Ahead of debates at Tuesday’s sitting of the Virgin Islands House of Assembly, Members of the house were given the opportunity to express their condolences and share their memories of the reign of her late Majesty Queen Elizabeth II.

Acting Premier, The Honourable Kye Rymer told the house “It is no question in my mind that 70 years, just being alive is a blessing… but it is also one of a life of service and should be recognized for what it is. Madam speaker I know there has been up until yesterday the United Kingdom and all of the Overseas Territories had observed 11 days of mourning for the passing of the Queen… It is never good losing a loved one, it is not something that you can just get accustomed to and I know to her immediate family and those that she left behind they would have their memories”.

After listening to multiple brief tributes in which members reflected on Queen’s great legacy, shared memories of her visits to the Territory and noted the importance of maintaining a positive relationship with the Monarchy now led by King Charles III, Leader of the Opposition Julian Fraser rose to chastise the house for not honouring the queen with a special sitting for tributes on her passing.

“Madam Speaker, as the rest of the world mourns, we here in the Virgin Islands mourn as well. I must say, Madam Speaker, that this honourable house for some reason has dropped the ball because we should’ve had a special sitting for tribute as a House of Assembly for the Queen on her passing”, he said.
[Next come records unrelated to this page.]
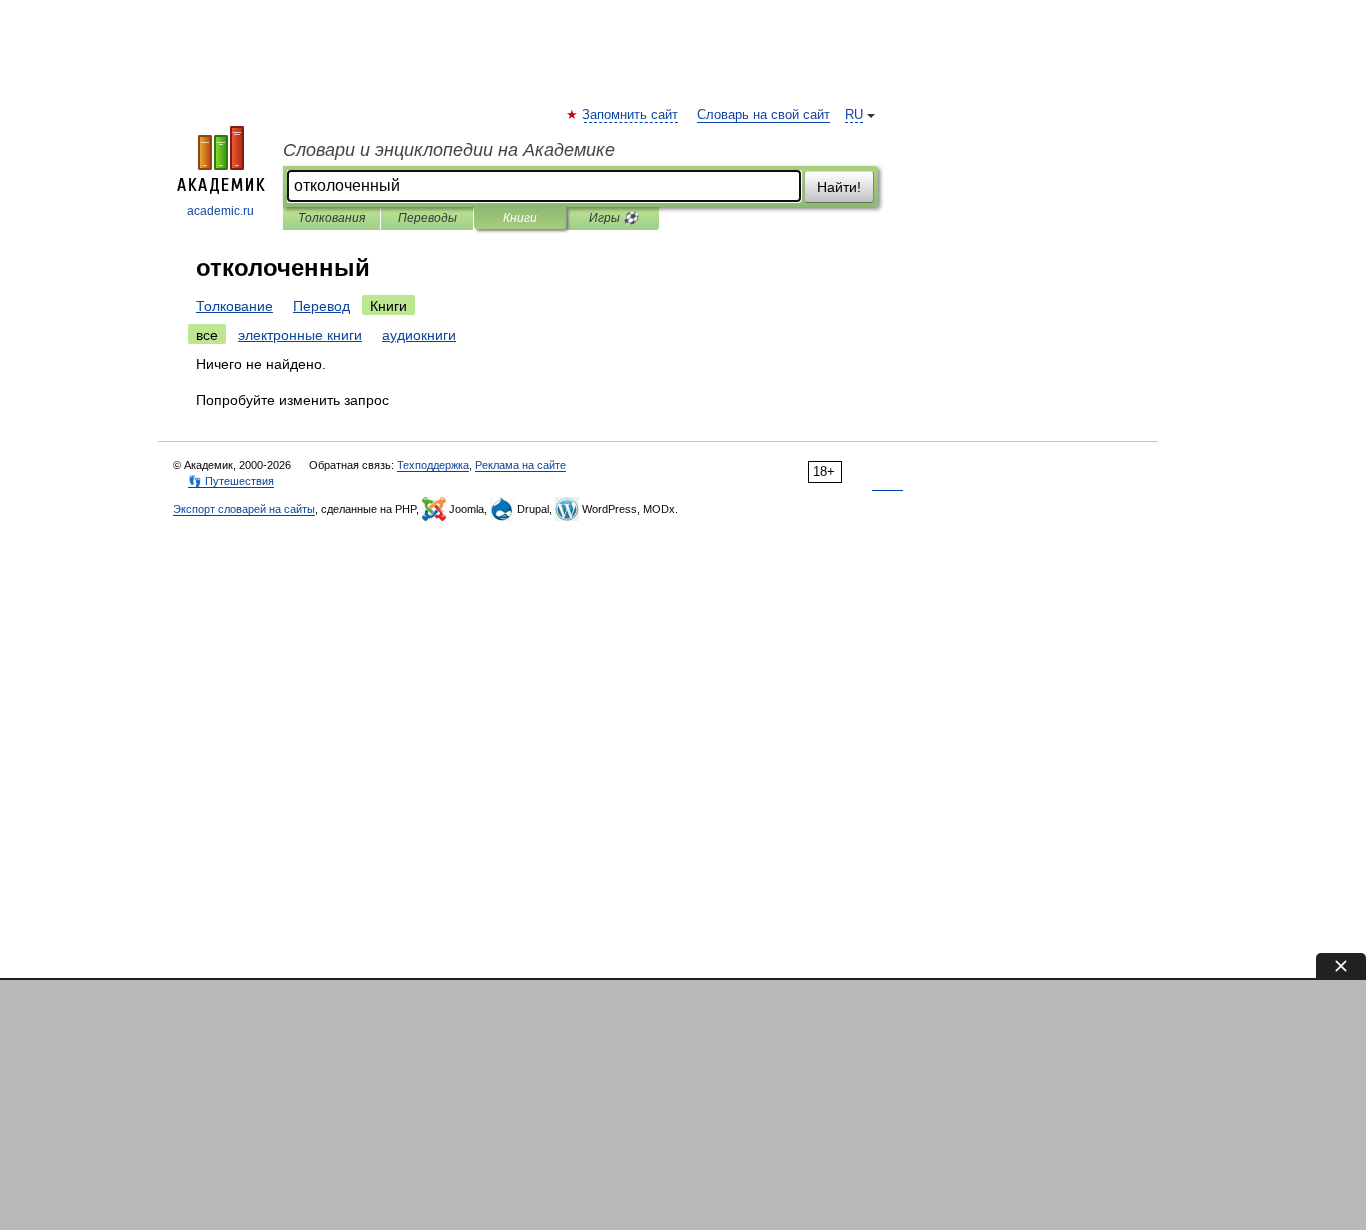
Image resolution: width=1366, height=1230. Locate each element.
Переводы (427, 218)
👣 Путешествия (231, 481)
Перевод (321, 306)
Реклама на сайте (520, 465)
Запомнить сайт (631, 115)
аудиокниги (419, 335)
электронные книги (300, 335)
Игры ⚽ (613, 218)
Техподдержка (433, 465)
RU (854, 115)
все (207, 335)
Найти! (839, 187)
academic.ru (220, 211)
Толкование (234, 306)
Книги (520, 218)
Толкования (331, 218)
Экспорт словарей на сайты (244, 509)
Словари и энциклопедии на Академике (449, 150)
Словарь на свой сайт (763, 115)
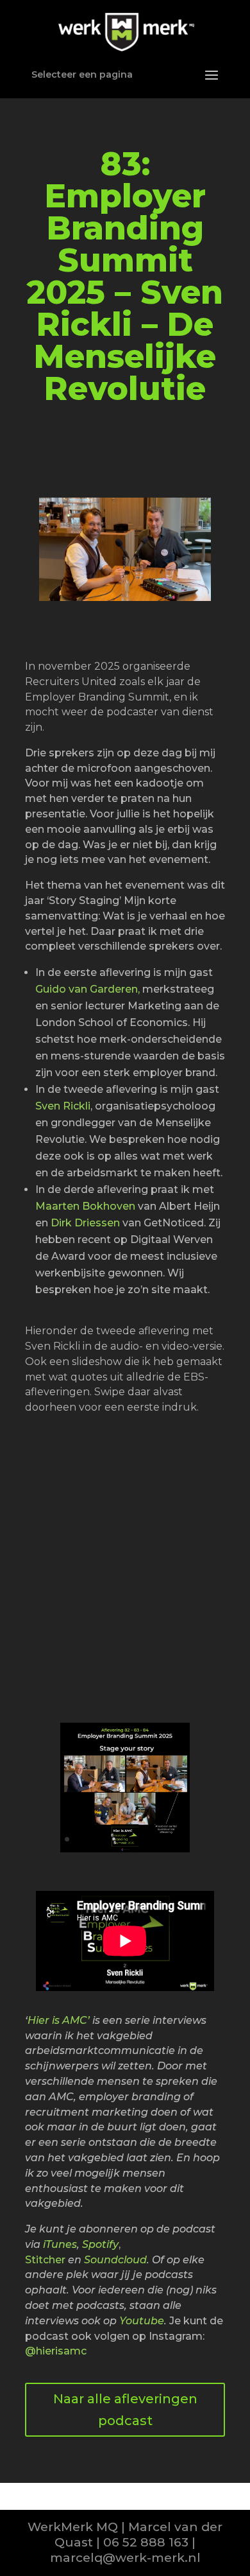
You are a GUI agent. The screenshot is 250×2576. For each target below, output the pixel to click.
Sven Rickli (62, 1106)
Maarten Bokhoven (85, 1206)
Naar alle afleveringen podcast (125, 2409)
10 (165, 1839)
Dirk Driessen (85, 1223)
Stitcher (45, 2260)
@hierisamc (56, 2351)
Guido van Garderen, (87, 989)
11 (176, 1839)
Nonetheless, Fraser continued in the pattern of that morning’s proceedings and too offered his condolences to the Royal Family. He told the HoA, “I wish to extend condolences to the family, the Royal Family, like everyone else. After All, Madam Speaker the Constitution says there shall be a legislature and it started with the Queen, that will change to the King”.

Of changes which have already begun, and the changes that are due to come with the new Monarch, Fraser said that what has really stood out for him, allowing him to grasp the reality of this change has been the effect on terms he had been accustomed to all his life, and political career.

In addition to noting that he is now Leader of His Majesty’s Loyal Opposition, which has replaced Her Majesty’s Loyal Opposition, Fraser said “it only hit me when I learned that the layers that I got so used to being called QC’s (Queen’s Counsel) have to now be called KC’s (King’s Counsel)”.

Fraser also recognized that while Her Majesty’s passing has been a time to pay special homage, particularly in the Commonwealth and Overseas Territories where she was head of state up until her death, in many places it has drawn mixed feelings from citizens and social leaders.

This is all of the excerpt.